After 3 days in culture, total RNA was extracted every day and the expression of (A) miR-141-3p was determined by RT-qPCR and compared with the levels of mRNAs encoding the epithelial differentiation markers ΔNp63α (cyan dotted line), KRT3 cytokeratin (blue dotted line), and PAX6 (red dotted line). (B) In the same group of experiments, miR-141-3p expression was compared with the expression of Vimentin (red line), and ZEB1 (pink line) which has been reported as its specific target. Results correspond to the average of at least 4 experiments carried out with triplicate dishes/day/experiment. The dotted line in (A) shows cell growth (p < 0.05); Note that confluence was reached on the 6th day in cell culture (arrow ↓).

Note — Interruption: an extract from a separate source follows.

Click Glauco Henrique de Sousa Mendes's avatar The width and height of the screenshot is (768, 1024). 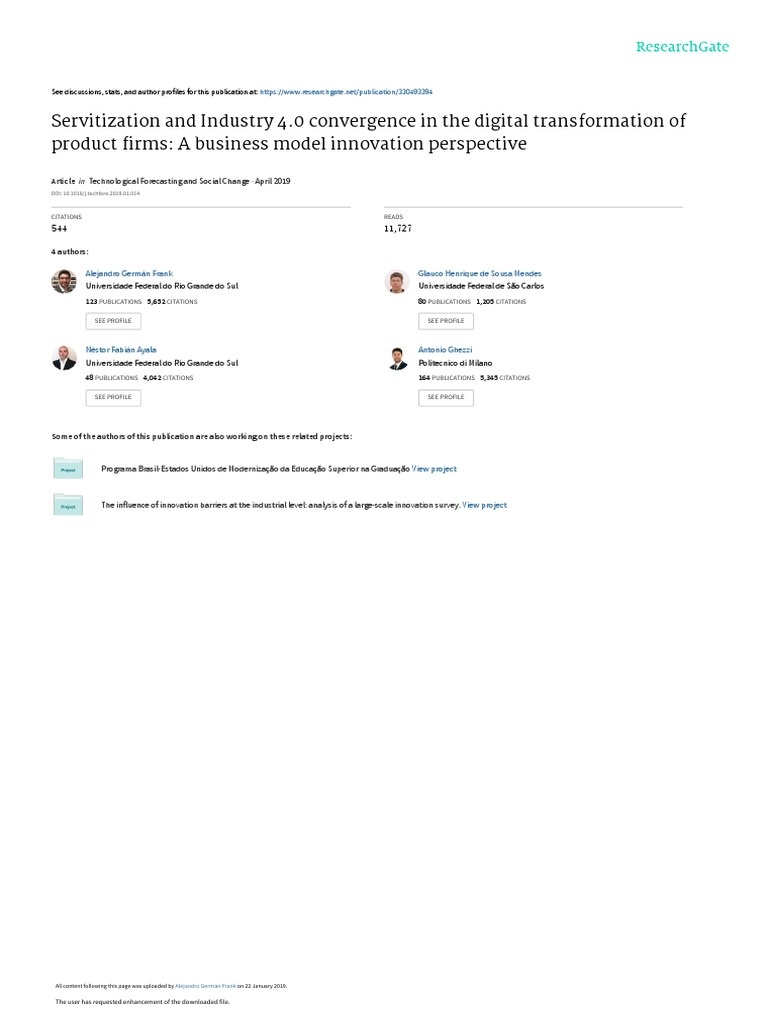point(397,281)
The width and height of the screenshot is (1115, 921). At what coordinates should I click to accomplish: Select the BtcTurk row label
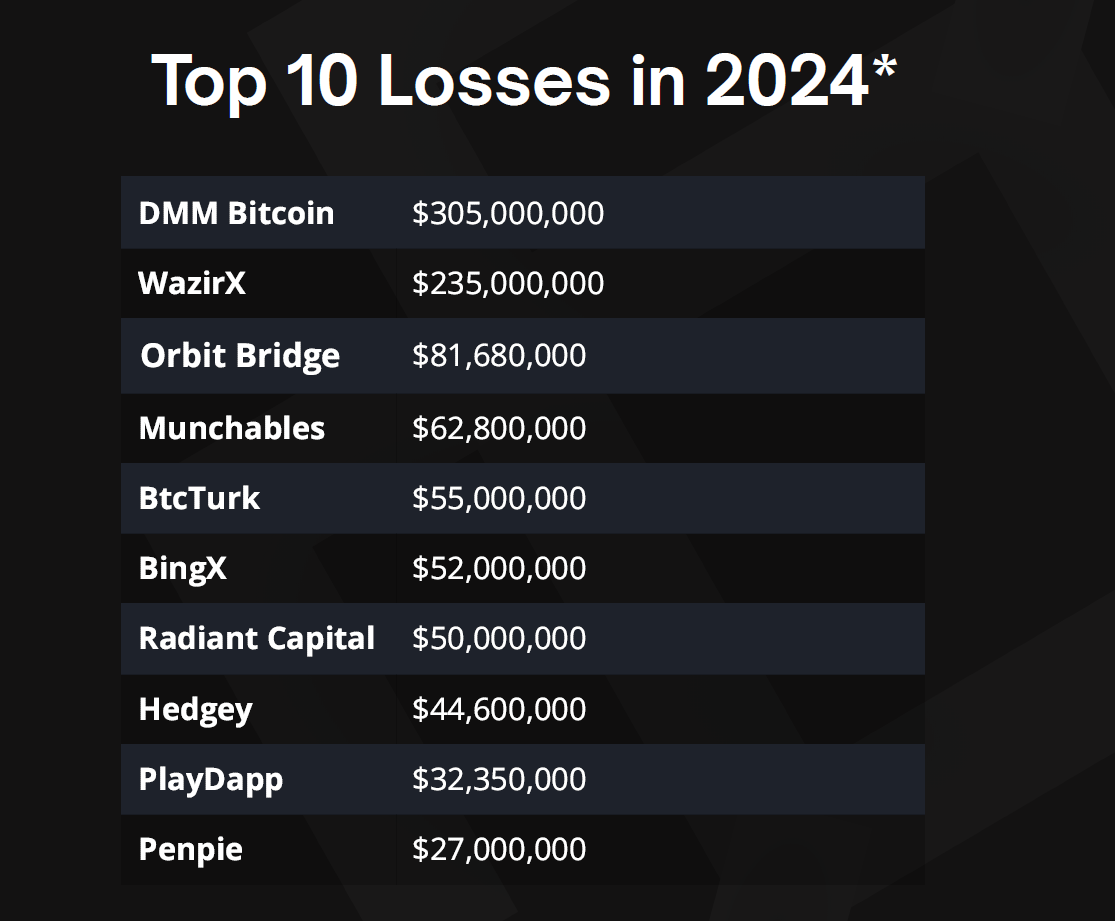point(199,498)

https://doi.org/10.1371/journal.pone.0315296.g001

It is noteworthy that the increase in miR-141-3p expression followed the same time-course displayed by the mRNA encoding KRT3 keratin (Fig 1A), showing a delay of two days about the expression of PAX6, which began to increase 4 days after plating to reach a 6-7-fold augment at 8–10 days after plating (Fig 1A). In contrast, ΔNp63α, associated with stem/early precursors/proliferative cells [42, 63, 64], exhibited high levels in proliferative cells and declined when cultures became confluent and started the differentiation process (Fig 1A). On the other hand, KRT3 cytokeratin showed a 50-60-fold increase from the 6th day in cell culture; at 10th day 80% of cells expressed this cytokeratin as previously reported [31, 33]. Since the expression of miR-141 followed the same time-course as the change in the levels of the messenger that encodes K3, being delayed about 48 hours with respect to the increase in Pax6 mRNA, the results suggest that miR-141-3p only participates in the regulation of terminal phenotype expression.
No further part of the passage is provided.